Databricks Certified Associate Developer for Apache Spark 3.5 – Python
Last Update Nov 30, 2025
Total Questions : 136
We are offering FREE Databricks-Certified-Associate-Developer-for-Apache-Spark-3.5 Databricks exam questions. All you do is to just go and sign up. Give your details, prepare Databricks-Certified-Associate-Developer-for-Apache-Spark-3.5 free exam questions and then go for complete pool of Databricks Certified Associate Developer for Apache Spark 3.5 – Python test questions that will help you more.
4 of 55.
A developer is working on a Spark application that processes a large dataset using SQL queries. Despite having a large cluster, the developer notices that the job is underutilizing the available resources. Executors remain idle for most of the time, and logs reveal that the number of tasks per stage is very low. The developer suspects that this is causing suboptimal cluster performance.
Which action should the developer take to improve cluster utilization?
34 of 55.
A data engineer is investigating a Spark cluster that is experiencing underutilization during scheduled batch jobs.

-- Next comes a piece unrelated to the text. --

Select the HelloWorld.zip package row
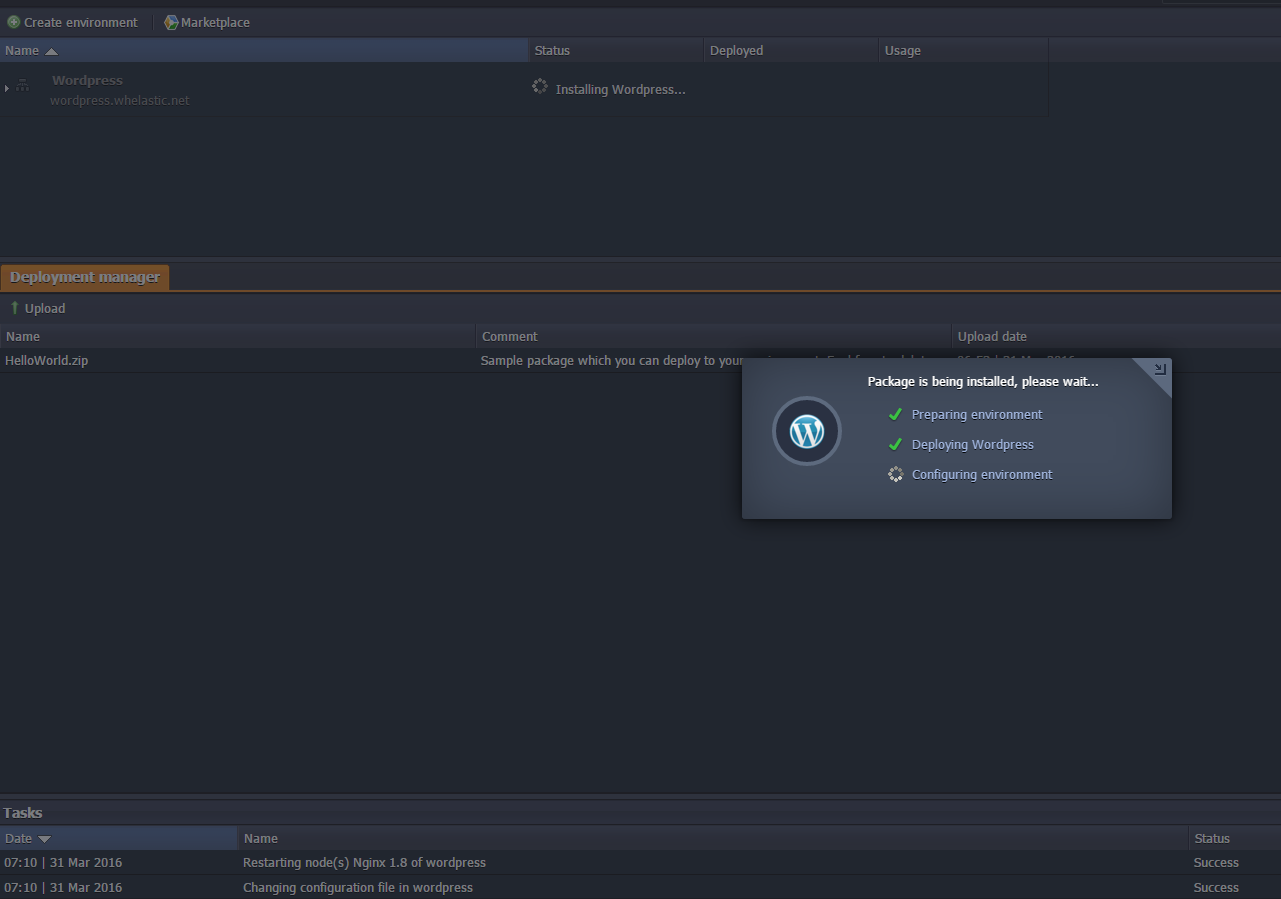 click(46, 360)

After checking the Spark logs, they noticed that tasks are often getting killed due to timeout errors, and there are several warnings about insufficient resources in the logs.
Which action should the engineer take to resolve the underutilization issue?
A data scientist at a financial services company is working with a Spark DataFrame containing transaction records. The DataFrame has millions of rows and includes columns for transaction_id, account_number, transaction_amount, and timestamp. Due to an issue with the source system, some transactions were accidentally recorded multiple times with identical information across all fields. The data scientist needs to remove rows with duplicates across all fields to ensure accurate financial reporting.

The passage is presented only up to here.